Sorted them ascending from simple/less amount of work to hard/took long to implement:
- Localization: Support for different languages is a nice feature and really simple to code.
- Material Mapping: Only one texture lookup in the shader, no problem
- Using C++ 11 features: At the time I started this project I had no idea of c++11 only programmed c++03 so far, but it was intuitive and I learned quickly how to use all the new features of the language.
- Port from Mac OS 10.8 to Ubuntu 12.04: There are people out there who think that porting modern c++ code is nearly impossible and yes it is true, when it comes to Windows. But as long as you only want unix support, there is absolutely no problem. I installed a Ubuntu on an extern hard drive and put LLVM 3.4 and GIT on it, cloned my GIT-repository, built the make file and it worked. I just had to fix some system unique things like the path to the safe games … well, of course I had the advantage of using only cross platform libraries, right from the beginning, so it went like It went like clockwork.

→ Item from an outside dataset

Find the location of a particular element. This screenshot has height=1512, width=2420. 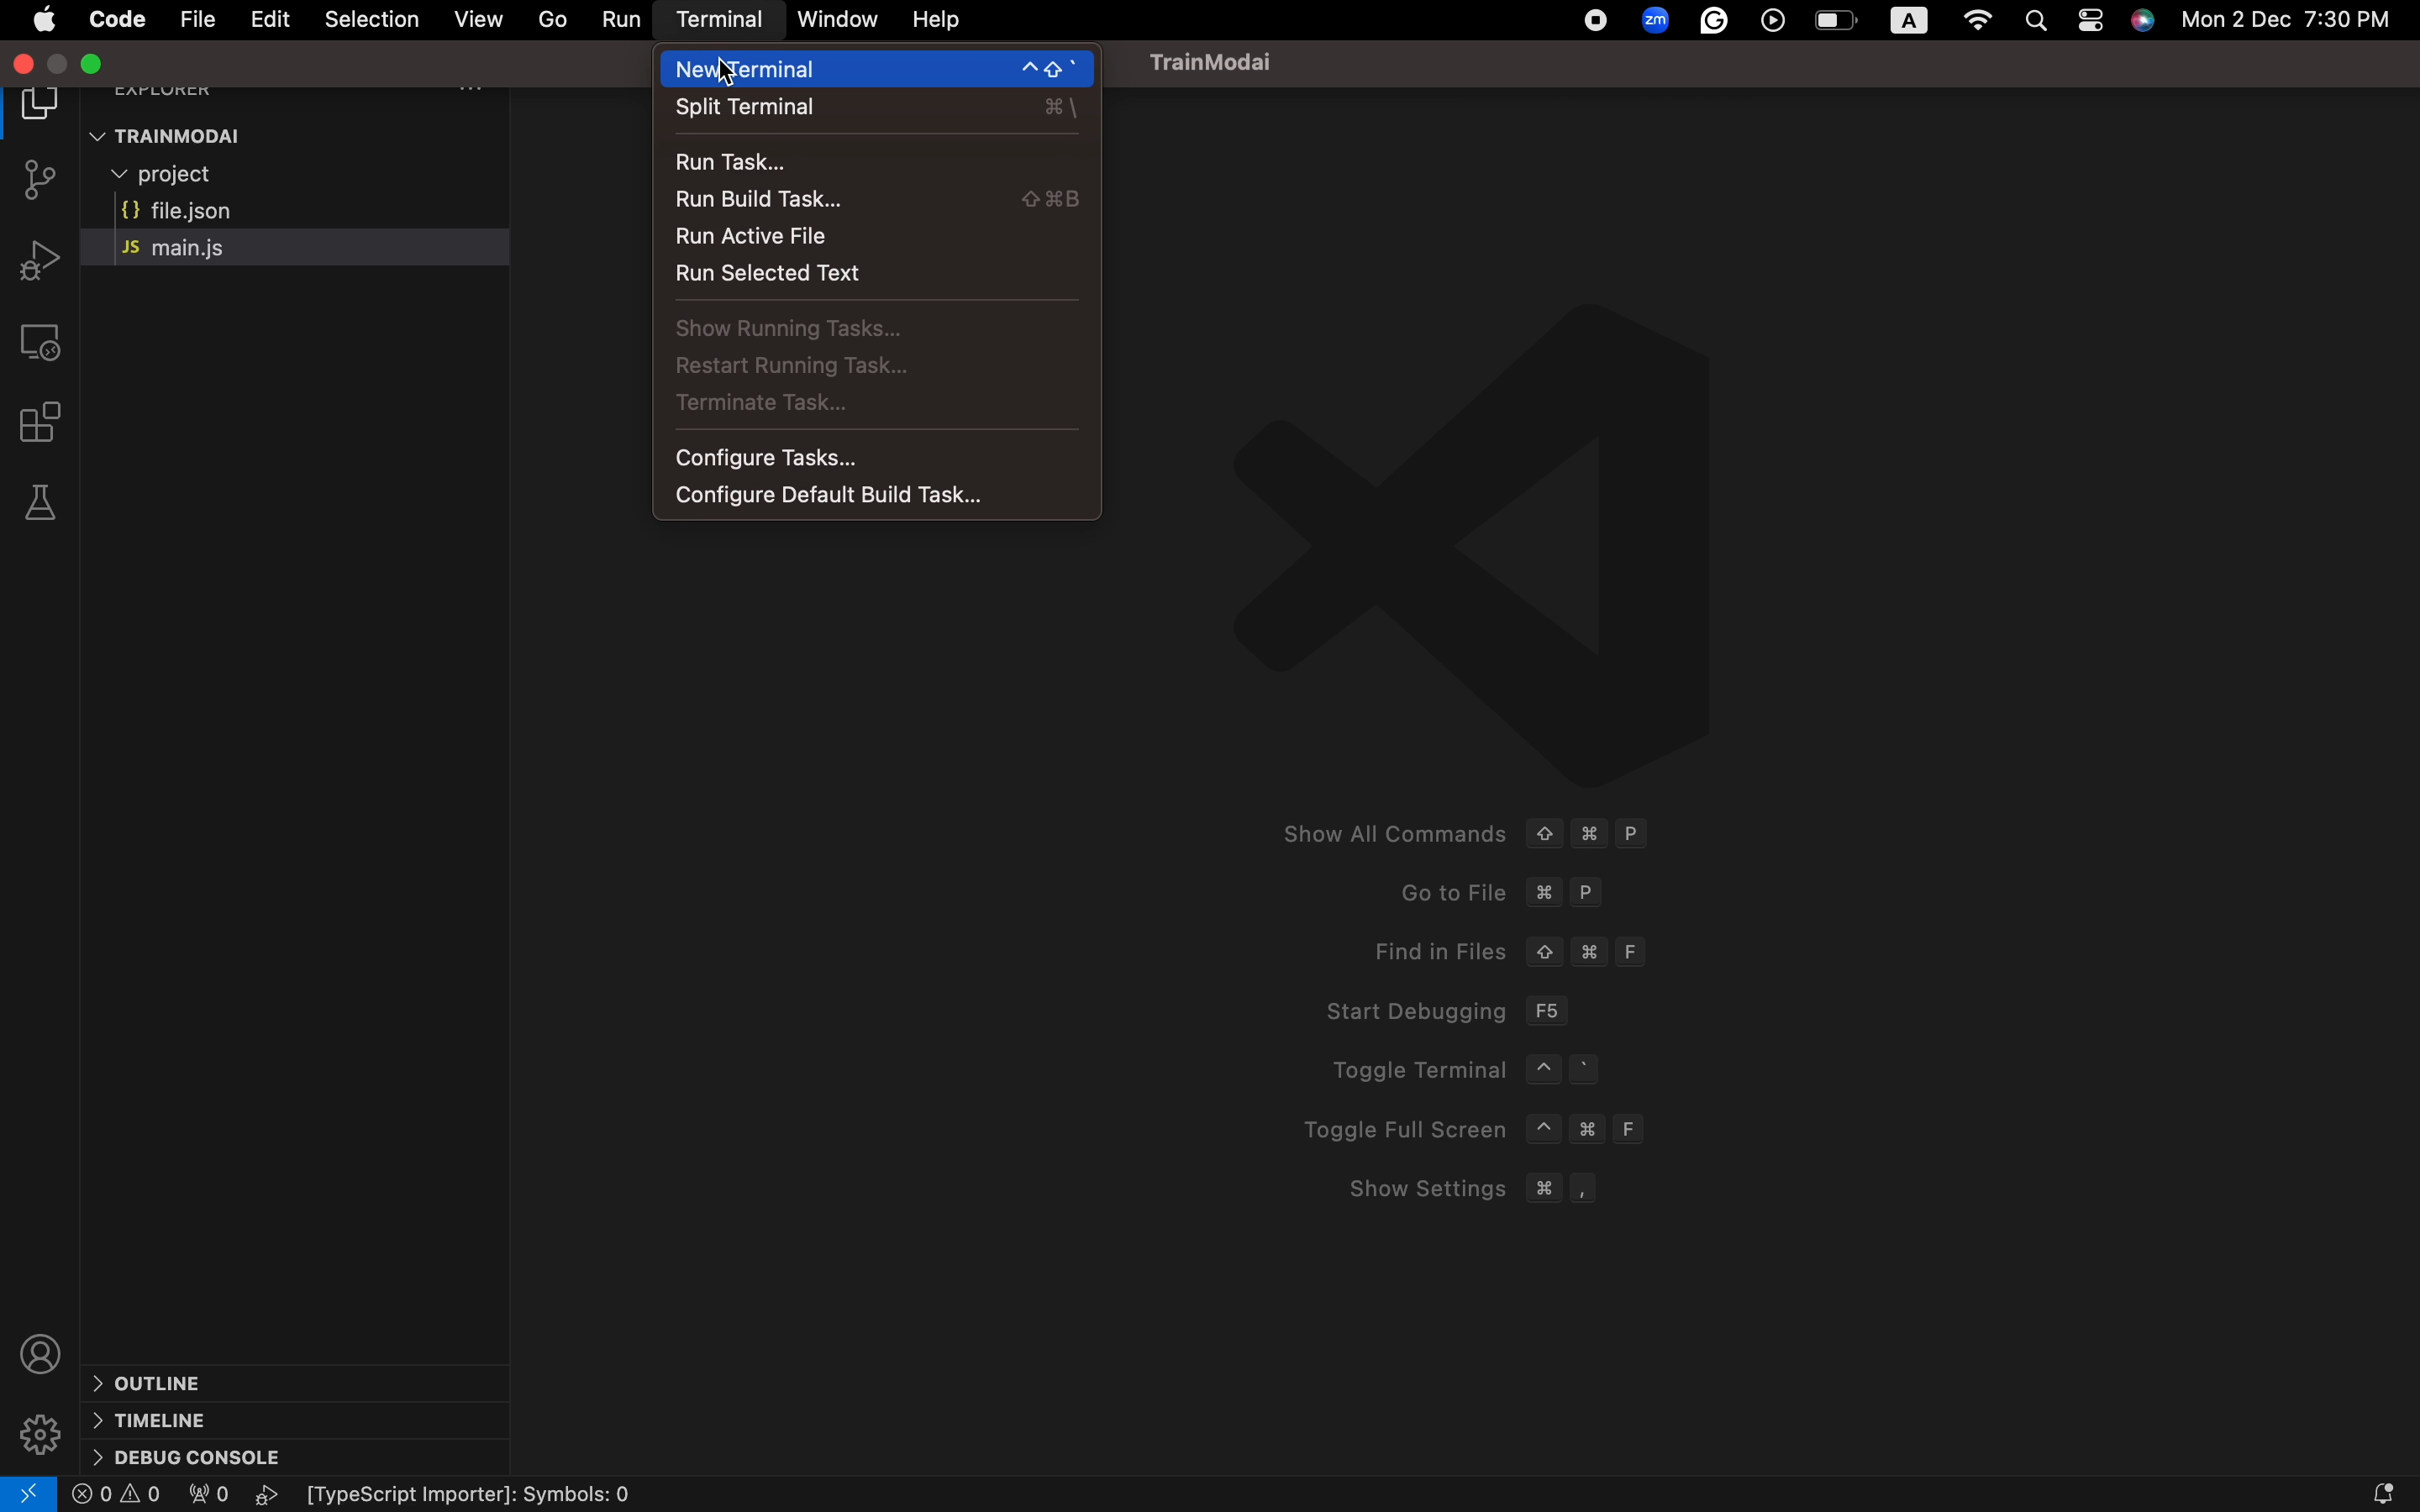

Typescript is located at coordinates (487, 1496).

- Depth of Field / Fog and Edge Smooth / Antialiasing are all simple post processing shaders using the depth buffer.
- Texture Animation: A time uniform in each shader has to be in sync with the physics engines time.
- Deformable Terrain: Needs vertex buffer objects and vertex array objects, OpenGL 3.2 "features" …
- Logarithmic Depth Buffer: The math about it were the hardest part.
- Bump/Normal Mapping and Glass Refraction: Calculating the tangent and bitangent needs a geometry shader and is the hardest part about it.
- Particle Systems on GPU: Transformation feedback is also a OpenGL 3.2 feature and are hard to debug
- GUI and Text: There is no text or GUI rendering in OpenGL. You have to use another library or do it your self. I used SDL_ttf for the text and did the GUI my self, not difficult but lots of work
- Dynamic Shadows: Calculating and applying the shadow maps for all types of light sources took me (too) long
- Dynamic Reflections (Mirrors and Water): The math behind all types of reflections and the frustum clipping of the mirrored world were the worst part about it, using frame buffers and texture projection was fairly simple
- Skeletal Animation: Parsing a COLLADA, calculating the bone poses and implementing the shaders correctly is difficult
- Parallax Occlusion Mapping: Raytracing, Whoo! Keeping the performance and nice visual results is nearly impossible, but I'm okay with that trade off now
- Screen Space Ambient Occlusion: The same as above. Optimizing the performance while keeping the visual results is really difficult
- Deferred Lighting: Well, using something advanced as deferred shading/lighting means inventing your own graphics pipeline and together with maintaining all other graphics features and transparency it is a real pain in the ass and therefore drove me crazy.